Niles smiled at Daphne who was happily polishing off the rest of her pie and washing it down with the tar-flavoured coffee as unjudgmentally as she did everything. Even putting up with Dad. Even putting up with himself and with Frasier.
"My room also where my family stashed old and sickly relatives to die. Those were the only times my brothers kept their distance. Couldn't bear the smell of medicine, they said, but if you ask me, it was miles better than the stench of docks and wet, dirty clothes that came from their rooms or the smell of beer and bourbon from mum and dad's. My brother Billy and I aired out the house whenever we could but there was always someone complaining about the cold, especially mum. She said we should keep warm to prepare for the afterlife...Is that your cell phone?"

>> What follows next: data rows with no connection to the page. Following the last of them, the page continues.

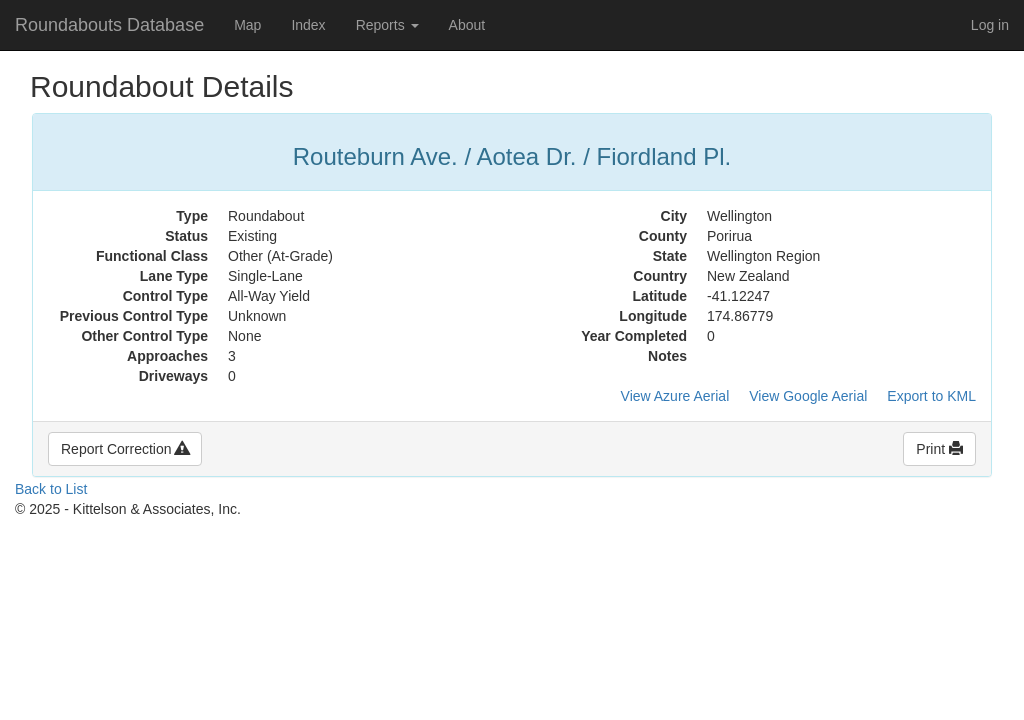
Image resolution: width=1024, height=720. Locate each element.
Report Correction (125, 449)
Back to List (51, 489)
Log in (990, 25)
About (467, 25)
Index (308, 25)
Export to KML (931, 396)
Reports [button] (387, 25)
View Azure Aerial (675, 396)
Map (247, 25)
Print (939, 449)
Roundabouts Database (109, 25)
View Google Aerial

"Yes. Excuse me." It must had been ringing for a while but Niles had been mesmerised. He guessed before answering that it would be Nadia informing him that Maris had yo-yoed back to the East Wing and that that meant he could never expect a repeat of yesterday's night of passion.
"Very well. Yes, tell Mrs. Crane I understand."
"Is something wrong?" Daphne asked when he had hung up.
"No," Niles said, only slightly disturbed by the truth of his own words. Daphne had agreed to remain a part of his life. "Nothing as important as this. So... your room in Manchester?"
"Oh, yes. Well, anyway, there was one time - it was a particularly cold winter, I remember because Nigel brought a dead hedgehog into the house and it was ages before anyone noticed, even Aunt Sally who can smell blood from across a wet field..."
Niles sighed happily. And so it went.